L’apertura dell Casa arriva mentre la carne di “piemontese” ha in corso il riconoscimento IGP, una battaglia, tutta europea, che dura da troppo tempo e che dovrebbe finalmente concludersi nei prossimi mesi. Lo stesso ministro alle politiche agricole Maurizio Martina, promette il massimo dello sforzo del governo italiano per aggiungere questa razza così celebre e nello stesso tempo così poco valorizzata, alle famose IGP del food italiano.
La “Casa della Piemontese” è un museo multimediale che sarà anche utilizzato come spazio di incontri e di divulgazione.
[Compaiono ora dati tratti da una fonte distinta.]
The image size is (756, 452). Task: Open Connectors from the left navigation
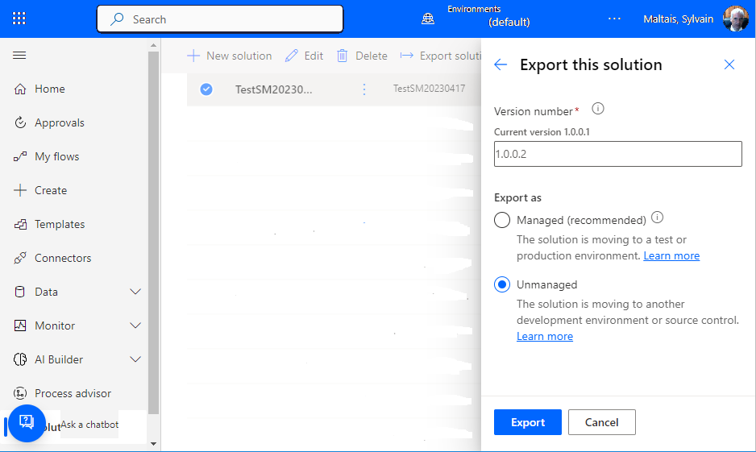click(62, 258)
Nel percorso espositivo si spiega la storia di questa razza bovina, si spiegano le ragioni del suo successo culinario e si spiega pure come si alleva. L’allestimento si gioca sul rapporto stalla-pascolo e sul rapporto montagna-pianura, le due grandi stagioni dell’allevamento transumante.
Quindi la Piemontese che è la razza da carne italiana più famosa e diffusa (la Chianina viene dopo), ha ora il centro promozionale.
Il problema, adesso, sarà riempirlo di eventi e di visitatori.
Il primo pensiero è di portarci le scuole della zona, perché conoscano meglio una delle grandi risorse economiche del Cuneese. Poi si pensa anche ai gruppi di turisti, magari gli stessi che sono in tour nelle vicine Langhe. La sfida, dunque, è la promozione.
Intanto, la carne di razza piemontese sta facendo tornare i giovani nelle stalle (l’età media è di 46 anni). Il problema, per questa razza dai bassi contenuti di grassi ma dalla grande gradevolezza di gusto, è semmai che non può contare su produzioni di larga scala. La mucca piemontese sta rendendo “ricchi” allevatori che qualche anno fa non avrebbero magari trovato i figli disposti ad impegnarsi in questo lavoro pieno di rinunce e sempre appeso al filo delle incognite. Oggi, i 350mila capi allevati da 1400 aziende, danno lavoro a una filiera dai numeri importanti con circa 4500 operatori tra macelli e macellerie. E il reddito c’è. Si parla di un giro d’affari di 500 milioni di euro alla stalla e di oltre un miliardo se si guarda alla vendita al dettaglio.
L’anno scorso, per la prima volta, anche Mc Donalds ha lanciato l’hamburger di carne di razza Piemontese, operazione che, sommata al contratto con la Camst per il rifornimento delle mense scolastiche torinesi e a quello per le mense milanesi, ha lanciato definitivamente la carne Piemontese nel consumo nazionale. Ora la Piemontese copre il 20 per cento del mercato nazionale grazie anche al lavoro di Coalvi che presenta questa carne con il celebre marchio rosso presente in molte macellerie della regione.
Ma c’è una tegola che sta per abbattersi su questo prodotto che sembra lanciato verso il futuro. L’Europa vuole abolire le “etichettatura volontaria” dei prodotti, cioè quelle etichette che hanno saputo creare un forte legame con il consumatore, perché frutto, appunto di un approccio volontario e non obbligato. Il marchio Coalvi, per esempio, ha sempre rappresentato un punto di riferimento di qualità per il consumatore perché è stato uno dei primi a tracciare con grande precisione un prodotto come la carne dove hanno sempre regnato il far west e gli scandali alimentari.
Non è un caso che a Carrù ricordino bene lo scandalo di mucca pazza, ma in positivo: «Quando c’è uno scandalo alimentare legato alla carne, la gente si rifugia sotto il marchio sicuro di Coalvi», si ripete spesso.
Adesso tutta questa fiducia potrebbe essere difficile da perpetuare. In Europa sarà decisiva la missione del ministro alle politiche agricole Maurizio Martina il prossimo 13 dicembre che dice: «Non c’è alcun dubbio che quella dell’etichettatura sia una partita cruciale perché più diamo informazione corretta e più il consumatore si fida dei nostri prodotti».
Ma l’etichettatura volontaria crea distinguo fastidiosi per i big players del food che vorrebbero parlare di qualità ma avere le mani libere per scegliere materie prime solo dove il prezzo è più basso.
Quindi, sulla qualità tracciata e certificata si gioca tutto. La partita delle etichette, per la Piemontese è come una vera finale di Champions league.